▶ [Problem]:
Starting at the first line and ending at the last, reproduce the records below exactly.

▶ [Records for the exercise]:
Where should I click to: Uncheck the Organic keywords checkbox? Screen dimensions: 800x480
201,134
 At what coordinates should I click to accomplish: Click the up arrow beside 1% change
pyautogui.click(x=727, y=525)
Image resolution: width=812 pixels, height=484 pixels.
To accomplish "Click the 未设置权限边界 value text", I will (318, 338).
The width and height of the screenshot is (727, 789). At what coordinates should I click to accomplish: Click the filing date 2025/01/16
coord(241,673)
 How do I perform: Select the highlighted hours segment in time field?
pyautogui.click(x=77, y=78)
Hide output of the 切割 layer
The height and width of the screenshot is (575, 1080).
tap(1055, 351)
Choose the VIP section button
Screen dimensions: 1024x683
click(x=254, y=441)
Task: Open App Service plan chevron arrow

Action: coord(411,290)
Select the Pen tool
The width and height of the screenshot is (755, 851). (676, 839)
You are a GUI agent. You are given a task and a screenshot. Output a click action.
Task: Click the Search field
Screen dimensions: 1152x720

▶ [Solved exercise]:
Where should I click to: Uncheck the Organic keywords checkbox? Screen dimensions: 800x480
201,134
 At what coordinates should I click to accomplish: Click the up arrow beside 1% change
pyautogui.click(x=727, y=525)
Image resolution: width=812 pixels, height=484 pixels.
To accomplish "Click the 未设置权限边界 value text", I will (318, 338).
The width and height of the screenshot is (727, 789). At what coordinates should I click to accomplish: Click the filing date 2025/01/16
coord(241,673)
 How do I perform: Select the highlighted hours segment in time field?
pyautogui.click(x=77, y=78)
Hide output of the 切割 layer
The height and width of the screenshot is (575, 1080).
tap(1055, 351)
Choose the VIP section button
Screen dimensions: 1024x683
click(x=254, y=441)
Task: Open App Service plan chevron arrow

Action: coord(411,290)
Select the Pen tool
The width and height of the screenshot is (755, 851). (676, 839)
You are a GUI agent. You are given a task and a screenshot. Output a click action.
Task: Click the Search field
Screen dimensions: 1152x720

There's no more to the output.